A question we are often asked is, 'Do the locals accept Orthodoxy consciously or is there an ulterior motive, such as obtaining goods from the Church?' It is a question we often ask ourselves. This is especially so because our Mission is mostly concerned with the lowest social classes and provides humanitarian assistance to them. The answer to this question was quickly provided by a baptized young man called Panagiotis. He was a cheerful local boy, who often attended church services and was a member of the church choir. After a little while, Panagiotis stopped attending church, and we lost sight of him for over a year.

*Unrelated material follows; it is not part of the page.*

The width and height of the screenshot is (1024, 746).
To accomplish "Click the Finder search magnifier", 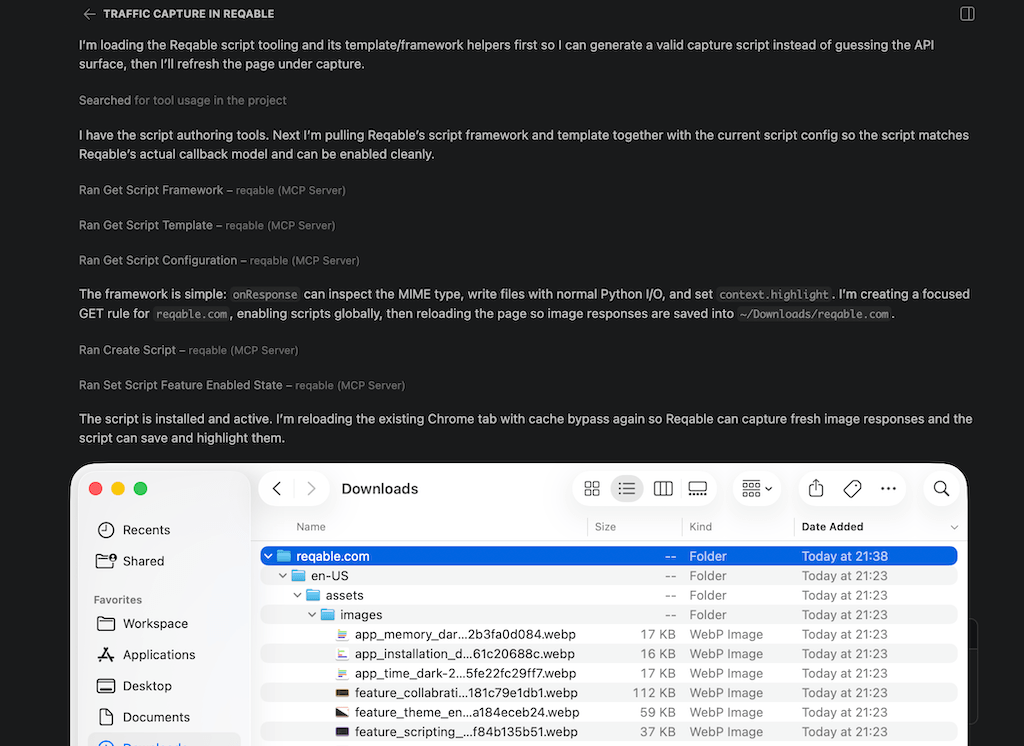I will [x=941, y=489].
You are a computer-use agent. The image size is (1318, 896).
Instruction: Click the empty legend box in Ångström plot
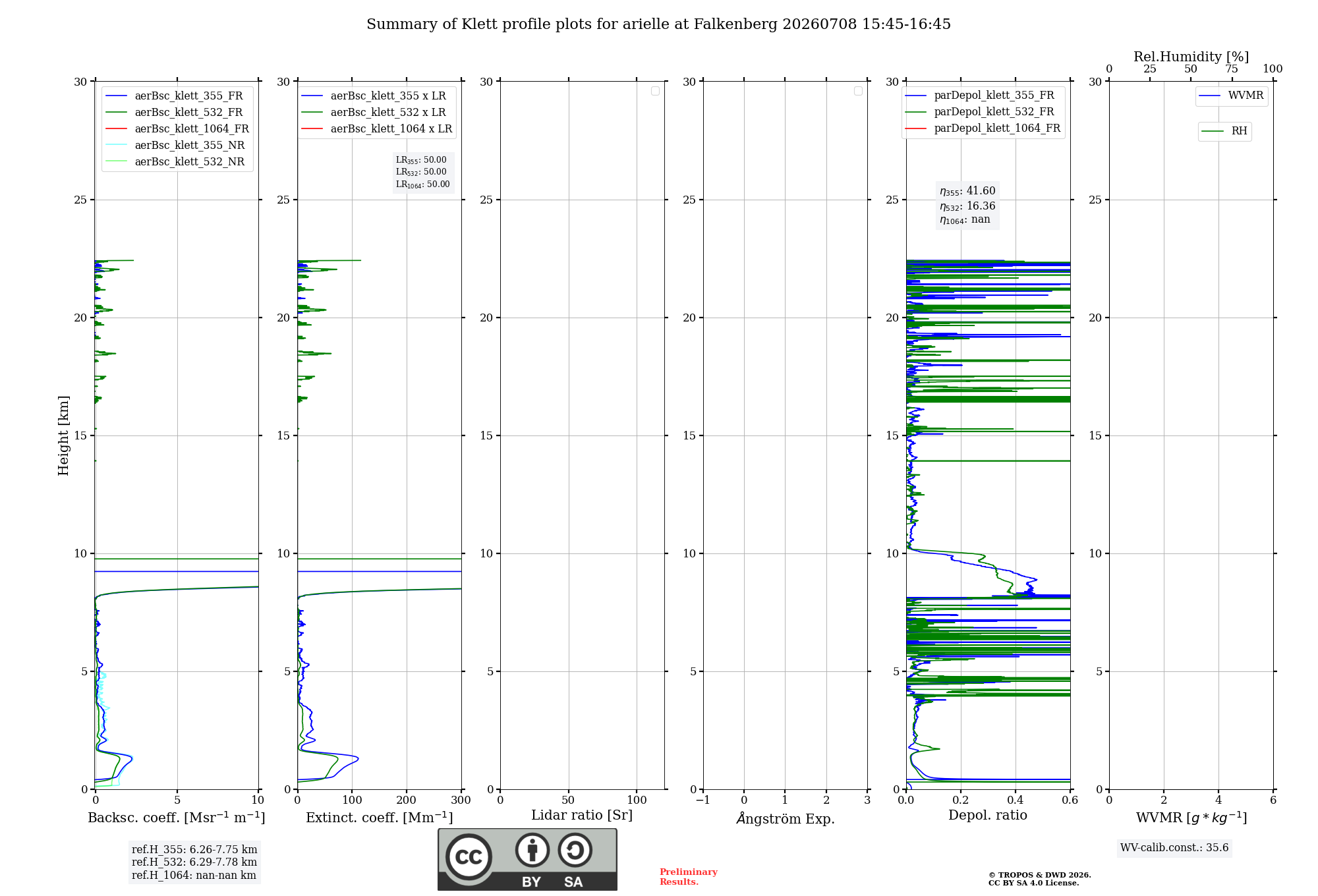[858, 91]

We asked the parish priest if he had seen or heard anything about Panayiotis, but he couldn't tell us anything. We wondered if Panagiotis had lost his zeal for the church or if his family had persuaded him to return to his ancestral beliefs: 60% of the population are animists. On the Day of the Pentecost, to our surprise, he suddenly appeared. He entered the church with his head bowed, and piously crossed himself. At the end of the Divine Liturgy, we were happy to see him again, and we asked him where he had been all that time. ‘I went east to get a job,’ he replied. He explained that his work was in the city of Joamasina (a port city on the east coast), where our mission does not yet have a church. ‘I spoke to everyone about Orthodoxy,’ he continued, ‘and I prayed very much’. At this point, he pulled a tattered 200-knot prayer rope out of his pocket and said, ‘I say the Jesus Prayer every day, and I pray for you too. My prayer rope is in a very bad condition because I use it every day. I need a new one now.’
Although we had not seen Panagiotis for a long time, he had remained faithful to the Church. We were moved by his exemplary firmness in his faith and his diligence in prayer. Panayiotis returned to Joamasina the next day, and we are sure he will pray for us.